4. Coupe du Monde 1954 : Le miracle de Berne

1954 paraît à des années lumières d’aujourd’hui : la grande puissance mondiale était la Hongrie, et les Allemands n’avaient jamais rien gagné (qui plus est, le pays a pas mal été détruit pendant la guerre, 9 ans auparavant). Emportés par le légendaire Ferenc Puskas, les Magyars magiques, comme on surnommait les Hongrois, étaient invincibles : 31 matches sans défaite pendant les cinq ans précédant le tournoi, presque 4.5 buts marqués par match, deux volées contre l’Angleterre, et une aura d’invincibilité. Et ils ont lavé les Allemands… Right?

Eh non! L’Allemagne de l’Ouest disputait son premier tournoi depuis la Guerre, et se rendit jusqu’en finale, encaissant notamment en route une défaite de 8-3… contre la Hongrie! Une fois arrivées en finale, les deux équipes reprirent là où elles s’étaient laissées, avec la Hongrie qui marqua à travers Puskas après seulement 6 minutes, puis qui doubla son avance deux minutes plus tard. Mais les Allemands ne baissèrent pas la tête, et égalisèrent rapidement, 2-2 après 18 minutes. Puis, avec 6 minutes à faire…

Ze moment : le but le plus célèbre de l’histoire de l’Allemagne, marqué par Rahn (et l’appel de but le plus célèbre aussi – Tor! Tor! Tor!)


5. Coupe du Monde 1950 : « Maracanazo »

Même ceux qui ne connaissent pas trop le soccer savent que la meilleure équipe, c’est le Brésil, et qu’elle joue en jaune. Mais avant 1950, le Brésil jouait en blanc, et c’est suite à un match, la finale de la Coupe du Monde 1950 chez lui, qu’il décida de ne plus jamais prendre le terrain en blanc.

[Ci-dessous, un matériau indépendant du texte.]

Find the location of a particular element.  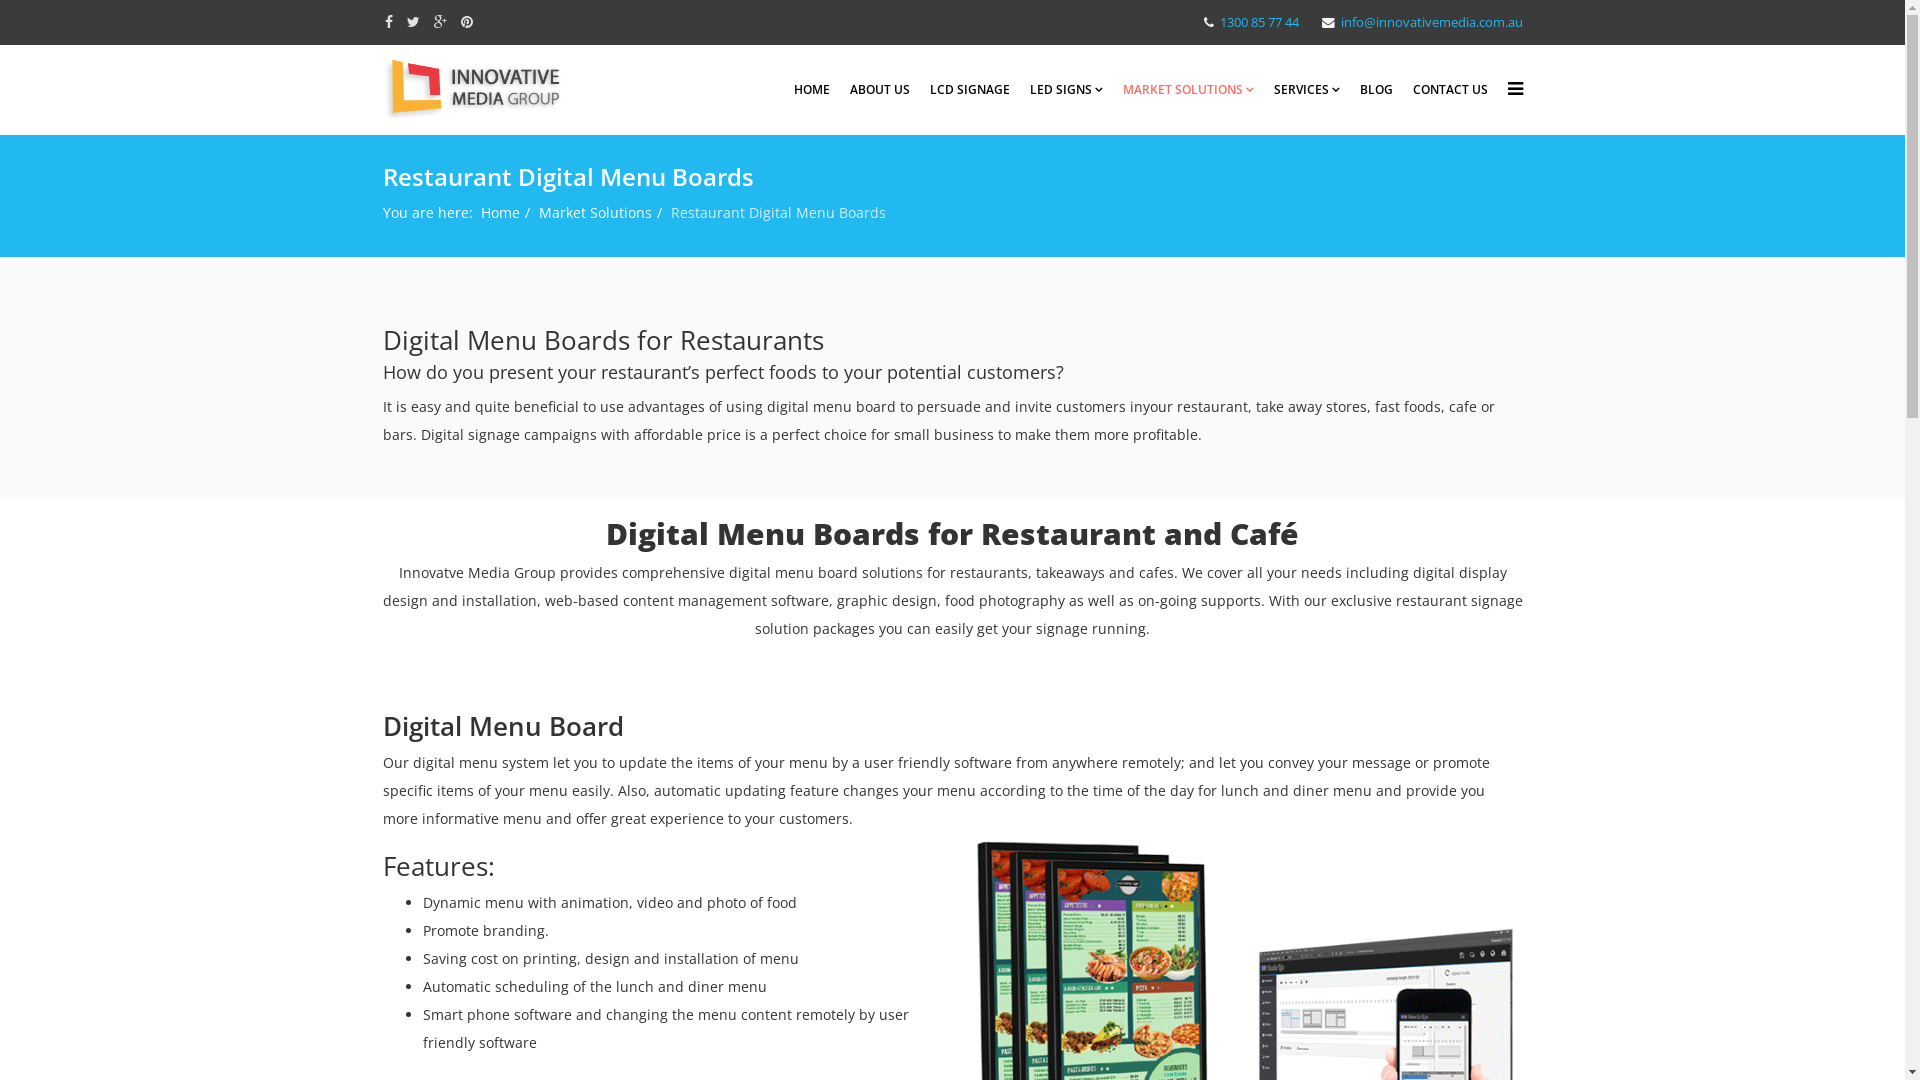

'BLOG' is located at coordinates (1375, 88).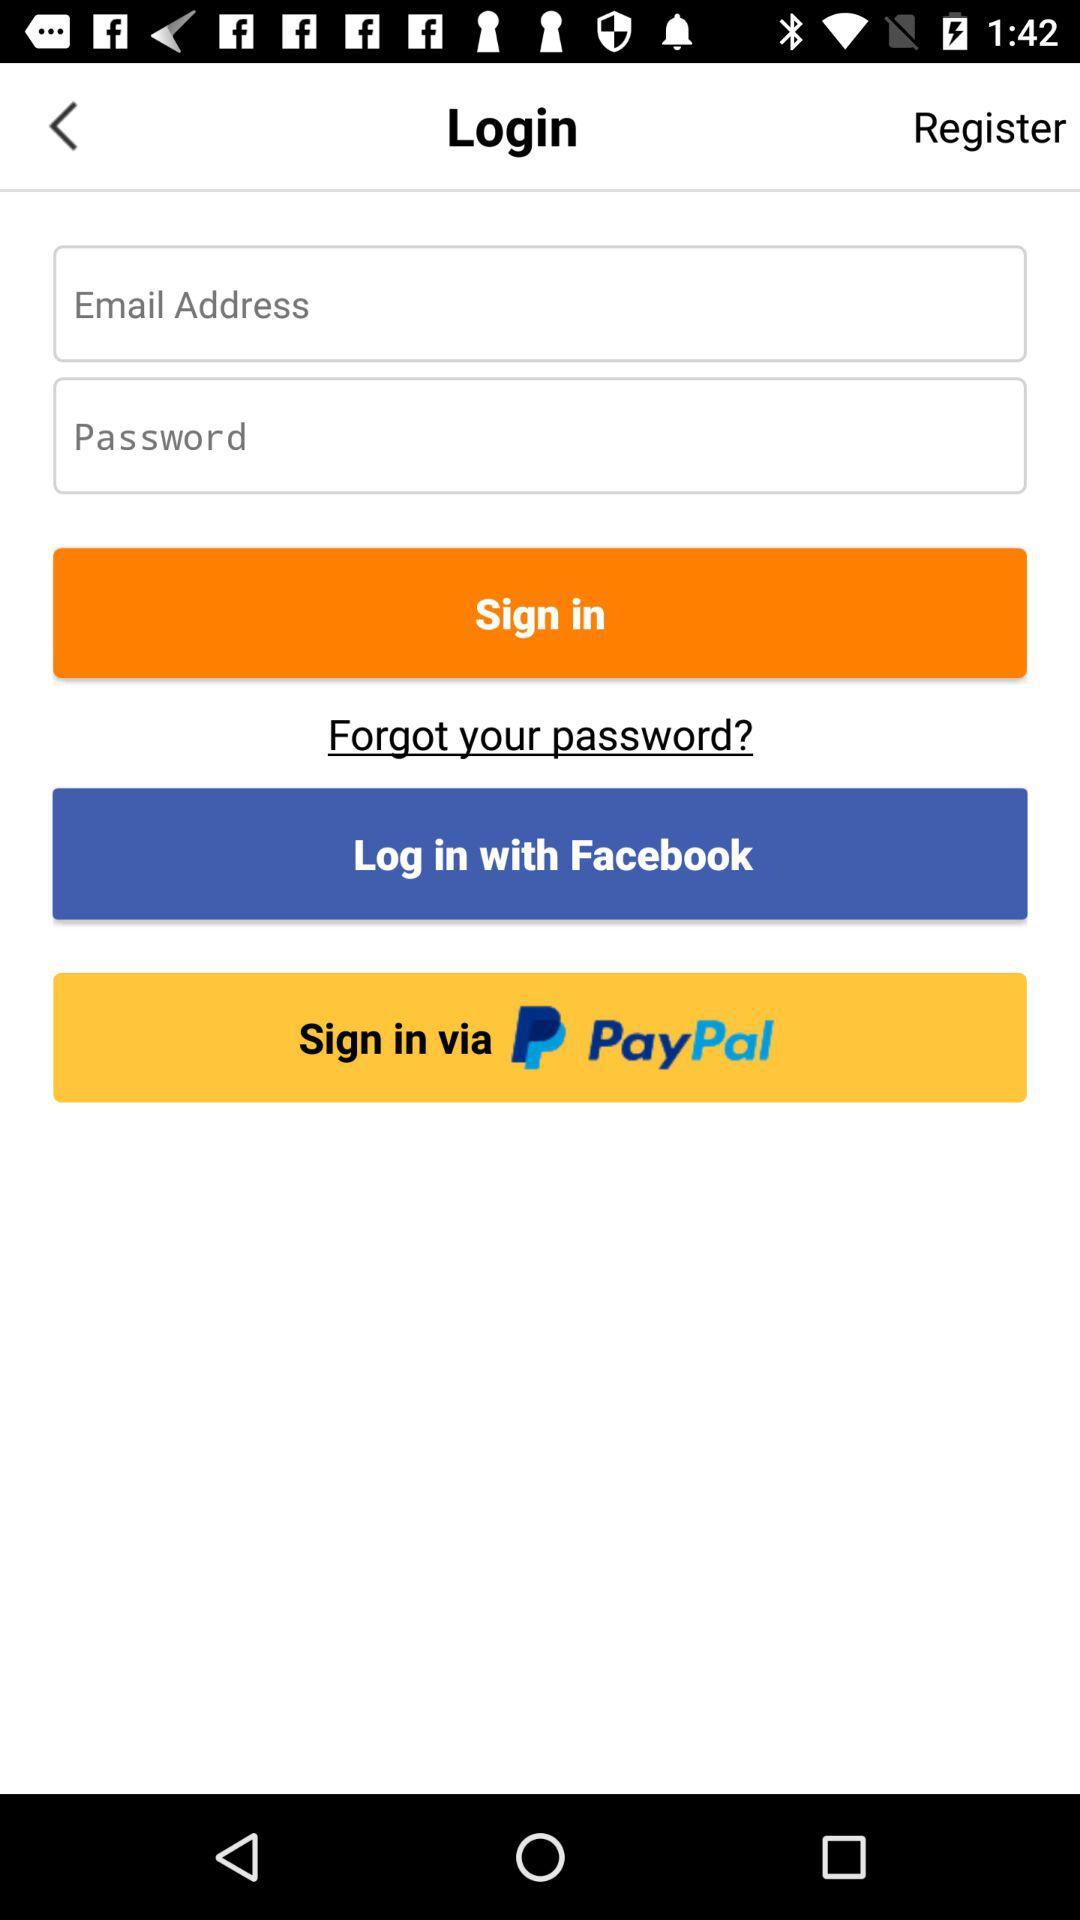 The image size is (1080, 1920). Describe the element at coordinates (540, 853) in the screenshot. I see `log in with button` at that location.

En 1950, le Brésil accueille le monde, décidé à montrer qu’il est un pays moderne et, surtout, bon au futebol. Pour l’événement, comme en Uruguay en 1930, il fit construire un stade, le Maracana, le plus gros stade au monde : 200 000 spectateurs pouvaient y prendre place. Un palais pour le couronnement : en route vers le dernier match, le Brésil atomisa la Suède (7-1) et l’Espagne (6-1). Il n’avait de besoin que d’un match nul contre l’Uruguay, petit pays à la riche histoire footballistique.

Avant le match, les journaux étaient déjà tirés avec comme grand titre « Voici les champions du monde ». Et les gens célébraient dans la rue. Le Brésil, comme le veut le scénario, pris l’avance au début de la deuxième mi-temps. Et les gens célébraient dans la rue.

Mais voilà que les adversaires en bleu ciel (La Celeste) ne se laissèrent pas intimider, et qu’ils égalisèrent avec 25 minutes à faire. Pas de trouble – on est le Brésil, on va remettre la machine en marche. Et les gens célébraient dans la rue. Et puis, avec une dizaine de minutes à faire, arrive Ghiggia pour l’Uruguay, qui galope sur l’aile droite, qui tire bas au premier poteau… et qui marque! Contre vent et marée (et 200 000 Brésiliens), la bande en bleu résista et devint le premier pays à remporter plus d’un titre mondial (après celui de 1930).

Le Brésil ne joua plus jamais en blanc, et dut attendre 8 ans et un certain Pelé pour enfin remporter la Coupe du Monde. Le « Maracanazo » (le coup du Maracana) demeure l’un des événements les plus traumatisants de l’histoire du Brésil. En 2014, le Brésil aura enfin la chance de venger cet échec, alors qu’il foulera le terrain du Maracana en Coupe du Monde pour la première fois depuis ce fameux match.

En jaune, cette fois-ci.

Ze moment : Même à 83 ans, je suis sûr qu’Alcides Ghiggia se fait encore offrir des danses à 10 à Montevideo. Avancez le vidéo à la 4e minute.

En ai-je oublié? Quelle autre équipe auriez-vous mis?